Hi eveyone, I have a query regarding the implementation of the learn rate scheduling in the NeuralPDE frmework during training. I want to progressively reduce the learning rate of the ADAM optimizer using a decay factor. How do I implement this in the NeuralPDE framework, as I did not find an effective way to do it, neither is mentioned anywhere in the documentation…Can anyone please help?

Just take the resulting OptimizationProblem and use it in a loop with different Adam calls like you would in any other machine learning example. What did you try?

But everytime I have to remake the problem right? I think this is computationally intensive as the remake function wasn’t working for me…It was taking a lot of time to remake the problem…I’m using Flux instead of Lux due to the ease of saving the network parameters and continue training from the trained parameters. Currently, what I do is, I do multi-stage training say like 500 iterations with one learning rate and the optimization completes and I start the next round with trained parameters and new learning rate…ADAM is fast but in the last round to fine tune the params, when I switch to LBFGS, the optimization becomes dead slow maybe due to the stiffness in the loss landscape or I’m not able to figure out why this is happening for my case…any help is highly appreciable…
Thanks in advance…

remake is pretty quick as it’s just a pointer change. It should be around 10ns. Can you show what you’re doing?
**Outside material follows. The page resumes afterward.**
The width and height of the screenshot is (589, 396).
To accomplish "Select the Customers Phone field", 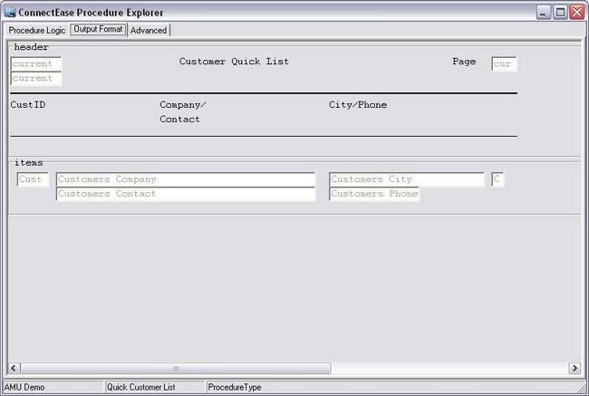I will click(x=374, y=194).
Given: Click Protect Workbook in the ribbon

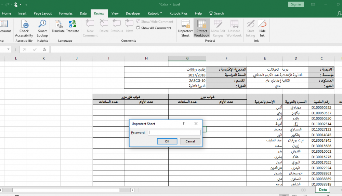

Is it that the remake just works for Lux networks and not the flux? Here is what I’m exactly doing:-

Create the symbolic problem constructed from the pdeSystem and the discretization strategy to be utilized

prob = NeuralPDE.discretize(pdeSystem,discretization)
res = Optimization.solve(prob, opt, callback = callback, maxiters = numIters-1)
prob = remake(prob, u0 = res.u)
res = Optimization.solve(prob, opt, callback = callback, maxiters = numIters-1)

But here, the networks parameters (res.u) is just a flattened vector as I’m using Flux…

That should work fine with Flux as well. Do you have a quick MWE to look at?